A number of microclimates due to the domestic topography – the Aegean islands, the country's high mountains like Olympus, Parnassos and Taeyetos, the drought-prone southern land – contributes to the rich flora, consisting of plants that have evolved adaptations to grow in this unique environment.
The Greek flora diversity is probably best demonstrated through the example of the Acropolis 'sacred' rock which despite being an extremely harsh 'plant' environment, it hosts over 300 plants.Centuries ago Greeks began to discover and explore the medicinal value of some of the native flora of the land, and explore their use in remedies.
Mastiha tears are beads of clear resin formed in the Mastiha trees and dropped on the ground. They are gathered for their healing properties and used in traditional remedies. Saffron is harvested by hand from the crocus flower by communities of growers in Northern Greece. With its complex bitter taste and exceptional medicinal applications,it is the most expensive spice in the world with a value equivalent to gold.

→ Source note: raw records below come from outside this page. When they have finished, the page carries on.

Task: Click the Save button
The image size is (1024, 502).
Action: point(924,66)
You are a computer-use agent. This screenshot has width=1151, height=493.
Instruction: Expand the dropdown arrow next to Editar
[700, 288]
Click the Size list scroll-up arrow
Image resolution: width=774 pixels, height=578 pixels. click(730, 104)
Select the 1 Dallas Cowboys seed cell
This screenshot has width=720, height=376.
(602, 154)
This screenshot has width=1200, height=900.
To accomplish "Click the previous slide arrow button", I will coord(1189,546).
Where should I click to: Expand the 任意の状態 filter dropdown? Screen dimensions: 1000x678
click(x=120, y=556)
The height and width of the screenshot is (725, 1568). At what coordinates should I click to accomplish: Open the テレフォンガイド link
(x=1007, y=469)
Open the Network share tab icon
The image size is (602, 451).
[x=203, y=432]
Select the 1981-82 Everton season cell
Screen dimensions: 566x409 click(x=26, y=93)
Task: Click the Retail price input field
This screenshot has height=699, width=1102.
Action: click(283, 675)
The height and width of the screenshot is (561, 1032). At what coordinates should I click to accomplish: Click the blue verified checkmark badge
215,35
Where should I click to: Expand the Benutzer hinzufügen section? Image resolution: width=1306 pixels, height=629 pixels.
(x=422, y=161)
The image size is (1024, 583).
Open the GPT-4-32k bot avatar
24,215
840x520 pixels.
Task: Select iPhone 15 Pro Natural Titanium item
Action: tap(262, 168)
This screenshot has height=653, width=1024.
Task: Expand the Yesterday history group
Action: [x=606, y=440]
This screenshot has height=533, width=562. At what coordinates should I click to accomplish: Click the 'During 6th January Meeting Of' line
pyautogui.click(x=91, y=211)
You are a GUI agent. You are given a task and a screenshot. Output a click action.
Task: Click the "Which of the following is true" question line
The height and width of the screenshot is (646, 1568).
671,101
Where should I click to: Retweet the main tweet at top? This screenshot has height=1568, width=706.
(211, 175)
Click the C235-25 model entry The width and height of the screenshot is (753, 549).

Species of native "mountain teas" that grow wild on the remote mountain terrain have proven antiinflammatory, antioxidant and antibacterial properties, and are sought after around the world.
Mapping the Greek Flora
In order to be able to source the highest quality herbs, our plant hunters in collaboration with the Organic Agriculture Laboratory of the Agricultural University of Athens have mapped out the Greek Flora. Working towards protecting endangered herbs, sustaining plant populations and based on climate and soil conditions, reproduction techniques, planting distance and quantitative yields, this team has selected the ideal cultivation area for every KORRES selected herb.
Having evaluated the findings of our research on the selected plant areas, we develop co-operations based on supporting local communities, community unions and agricultural co-operatives. Social criteria such as unemployment, underdeveloped rural regions, the need for financial support are a significant part of the process. In other words between two areas that may have achieved the same score in terms of soil and climate, KORRES co-operates with the most underdeveloped one as part of a continuous effort to support local farmers and strengthen the area's economy.